Advertisement

Net neutrality: A barrier to a smut-free Internet?

Share

This article was originally on a blog post platform and may be missing photos, graphics or links. See About archive blog posts.

It’s one thing to argue that government regulations will hamstring the Internet, as many opponents of Net neutrality regulations argue. But a new coalition of economic and social conservatives also argues that the FCC’s proposed rules would prevent the Net from being hamstrung in the right way.

In a letter sent Thursday to members of Congress, leaders of 30 groups called on lawmakers to oppose the Net neutrality proposal, saying ‘the great success of the Internet has been made possible because the government has stayed out.’

They went on, however, to warn that the proposed rules ‘call into question how obscenity and other objectionable content on the Internet is treated.’ In particular, the letter contends, Net neutrality ‘prohibits’ ISPs from ‘preventing peddlers of child pornography from having unblocked access to every home Internet connection.’ Parents and families must ‘continue to have access to the tools necessary to keep unwanted content out of the home.’

Advertisement

Gee, where to start? As the FCC has made abundantly clear over the six years its leaders have been talking about Net neutrality, the concept doesn’t apply to illegal content. Obscenity and child pornography are just that -- illegal.

But that’s not the only false or misleading aspect of the letter....
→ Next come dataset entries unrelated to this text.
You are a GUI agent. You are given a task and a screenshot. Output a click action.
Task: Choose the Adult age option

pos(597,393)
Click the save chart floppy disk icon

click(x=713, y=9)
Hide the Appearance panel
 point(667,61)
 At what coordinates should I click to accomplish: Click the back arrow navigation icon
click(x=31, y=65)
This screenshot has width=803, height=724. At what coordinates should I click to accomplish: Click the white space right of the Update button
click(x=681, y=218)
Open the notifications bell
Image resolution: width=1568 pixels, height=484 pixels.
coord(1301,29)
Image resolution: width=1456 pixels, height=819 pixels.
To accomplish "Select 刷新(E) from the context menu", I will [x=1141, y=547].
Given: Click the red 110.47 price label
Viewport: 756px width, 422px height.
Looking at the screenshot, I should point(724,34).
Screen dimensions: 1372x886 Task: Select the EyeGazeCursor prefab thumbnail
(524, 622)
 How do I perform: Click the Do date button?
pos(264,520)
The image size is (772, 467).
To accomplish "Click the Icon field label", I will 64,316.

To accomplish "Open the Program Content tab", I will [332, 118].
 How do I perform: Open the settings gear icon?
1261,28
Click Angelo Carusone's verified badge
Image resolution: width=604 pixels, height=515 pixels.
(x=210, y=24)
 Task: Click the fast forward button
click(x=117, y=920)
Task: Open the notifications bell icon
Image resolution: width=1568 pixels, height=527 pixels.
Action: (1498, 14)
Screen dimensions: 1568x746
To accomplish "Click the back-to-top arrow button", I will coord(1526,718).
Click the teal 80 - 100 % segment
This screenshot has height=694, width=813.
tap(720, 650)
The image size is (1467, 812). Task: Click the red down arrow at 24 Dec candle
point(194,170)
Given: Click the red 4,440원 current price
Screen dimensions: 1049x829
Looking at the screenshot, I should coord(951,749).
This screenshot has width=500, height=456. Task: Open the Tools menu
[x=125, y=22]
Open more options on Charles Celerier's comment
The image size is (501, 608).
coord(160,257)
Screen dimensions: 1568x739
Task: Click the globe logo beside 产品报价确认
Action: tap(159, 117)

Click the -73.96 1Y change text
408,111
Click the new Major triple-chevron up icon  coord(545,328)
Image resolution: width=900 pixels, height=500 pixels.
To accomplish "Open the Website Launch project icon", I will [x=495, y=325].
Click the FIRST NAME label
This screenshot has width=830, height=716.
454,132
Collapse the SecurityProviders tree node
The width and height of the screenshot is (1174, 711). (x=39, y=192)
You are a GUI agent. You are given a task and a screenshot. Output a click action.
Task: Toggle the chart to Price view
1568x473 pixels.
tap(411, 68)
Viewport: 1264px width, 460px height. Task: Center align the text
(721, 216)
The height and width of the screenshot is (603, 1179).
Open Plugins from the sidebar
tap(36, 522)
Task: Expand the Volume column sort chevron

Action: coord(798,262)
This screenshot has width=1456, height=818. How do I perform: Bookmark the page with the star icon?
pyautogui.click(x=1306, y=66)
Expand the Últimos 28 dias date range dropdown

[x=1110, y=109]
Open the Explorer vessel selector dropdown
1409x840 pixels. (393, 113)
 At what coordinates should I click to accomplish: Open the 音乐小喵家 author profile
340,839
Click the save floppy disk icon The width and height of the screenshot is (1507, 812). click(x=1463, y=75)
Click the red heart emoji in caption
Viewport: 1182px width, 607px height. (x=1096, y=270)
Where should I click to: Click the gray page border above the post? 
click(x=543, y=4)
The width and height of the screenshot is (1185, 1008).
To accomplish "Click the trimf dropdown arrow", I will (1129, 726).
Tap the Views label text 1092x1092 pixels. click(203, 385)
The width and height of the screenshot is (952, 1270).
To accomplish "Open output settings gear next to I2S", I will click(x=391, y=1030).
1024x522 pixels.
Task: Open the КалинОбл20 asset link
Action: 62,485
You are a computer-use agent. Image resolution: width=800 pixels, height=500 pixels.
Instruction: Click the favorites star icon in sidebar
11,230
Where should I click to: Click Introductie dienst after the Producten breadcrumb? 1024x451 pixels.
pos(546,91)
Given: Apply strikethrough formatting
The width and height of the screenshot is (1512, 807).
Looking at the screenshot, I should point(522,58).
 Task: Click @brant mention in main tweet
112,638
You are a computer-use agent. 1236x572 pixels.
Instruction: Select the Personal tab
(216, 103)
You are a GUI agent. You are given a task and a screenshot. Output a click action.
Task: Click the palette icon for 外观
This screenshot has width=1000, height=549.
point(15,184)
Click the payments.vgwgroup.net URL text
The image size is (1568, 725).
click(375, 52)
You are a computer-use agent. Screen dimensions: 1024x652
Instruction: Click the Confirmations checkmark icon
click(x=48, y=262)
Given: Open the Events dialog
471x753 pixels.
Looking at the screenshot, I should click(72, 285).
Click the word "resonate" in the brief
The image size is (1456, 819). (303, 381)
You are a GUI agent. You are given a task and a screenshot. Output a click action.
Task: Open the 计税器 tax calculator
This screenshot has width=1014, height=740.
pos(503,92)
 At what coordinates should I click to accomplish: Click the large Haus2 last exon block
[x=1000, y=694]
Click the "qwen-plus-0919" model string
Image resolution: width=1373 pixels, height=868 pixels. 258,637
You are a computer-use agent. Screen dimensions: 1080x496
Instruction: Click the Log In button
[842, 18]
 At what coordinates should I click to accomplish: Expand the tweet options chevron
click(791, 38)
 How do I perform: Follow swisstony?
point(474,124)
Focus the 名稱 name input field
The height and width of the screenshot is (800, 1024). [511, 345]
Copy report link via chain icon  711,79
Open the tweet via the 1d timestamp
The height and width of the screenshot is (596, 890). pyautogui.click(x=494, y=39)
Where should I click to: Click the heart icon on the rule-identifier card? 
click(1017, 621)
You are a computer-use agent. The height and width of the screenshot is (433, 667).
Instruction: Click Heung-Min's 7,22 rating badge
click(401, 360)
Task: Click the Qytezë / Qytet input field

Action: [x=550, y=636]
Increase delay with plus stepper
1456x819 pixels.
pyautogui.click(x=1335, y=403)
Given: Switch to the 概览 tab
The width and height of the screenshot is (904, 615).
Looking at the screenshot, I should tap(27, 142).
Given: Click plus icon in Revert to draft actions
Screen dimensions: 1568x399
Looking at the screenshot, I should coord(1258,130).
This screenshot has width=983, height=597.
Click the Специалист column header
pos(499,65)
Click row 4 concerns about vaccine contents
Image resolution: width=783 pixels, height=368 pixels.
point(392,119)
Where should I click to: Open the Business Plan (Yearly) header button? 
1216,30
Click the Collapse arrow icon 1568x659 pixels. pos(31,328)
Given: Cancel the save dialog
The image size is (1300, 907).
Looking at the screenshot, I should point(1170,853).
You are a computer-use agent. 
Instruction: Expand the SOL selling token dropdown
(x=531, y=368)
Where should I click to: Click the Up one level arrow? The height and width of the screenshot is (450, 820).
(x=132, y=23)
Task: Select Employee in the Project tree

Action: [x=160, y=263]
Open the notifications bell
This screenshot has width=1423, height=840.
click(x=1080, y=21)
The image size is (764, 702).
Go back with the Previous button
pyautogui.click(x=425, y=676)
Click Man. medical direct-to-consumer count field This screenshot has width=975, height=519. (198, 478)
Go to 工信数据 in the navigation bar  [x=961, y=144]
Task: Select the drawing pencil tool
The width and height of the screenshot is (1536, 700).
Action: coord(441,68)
Even today, with no neutrality rules in force, broadband providers can’t effectively prevent obscene content from reaching their customers. Short of caching and examining every Web page, download and stream that passes through their pipes, the most ISPs can do is deny their customers access to sites known to distribute illegal content. (They exert more control over their e-mail services, but as spammers have shown, there is no such thing as a perfect filter.)

What many of the letter’s signatories apparently want is what the Supreme Court has said they cannot have. At the behest of social conservatives in both parties, Congress has tried twice to stop the flow of indecent material through the Net, first with the Communications Decency Act in 1996, then with the Child Online Protection Act in 1998. The Supreme Court rejected the indecency provisions of the Communications Decency Act in 1997; the latter was quickly put on hold by the federal courts and ultimately buried by the Supreme Court in 2004. In both cases, the court found that the laws violated the First Amendment because they were too broad and because less restrictive alternatives were available.

In particular, the justices in 2004 cited the existence of filtering programs that parents could install on computers at home. Let’s see, self-help solutions that emphasize personal responsibility versus liberty-snuffing controls exercised by centralized third parties -- seems like a pretty clear choice for advocates of small government. But social conservatives around the globe don’t like ‘light touch’ regulation when it comes to indecency online.

The most extreme example may be in Australia, where the government has announced plans to require ISPs to block access to sites that it deems objectionable. Do the Eagle Forum, Family Research Council Action, the Traditional Values Coalition and the American Family Association (all signatories to Thursday’s letter) want that kind of nanny-state monitoring for the U.S.? If so, how does that square with the call for preserving freedom and innovation on the Net, exactly?

Don’t get me wrong, I don’t want kids getting sucked into the dark side of the Internet either. But I’m convinced that watchful parents are a far more effective shield than the blunt instruments wielded by ISPs or government. And blacklists of the sort being prepared by the Australian government seem antithetical to the spirit of the Internet, regardless of the intentions behind them.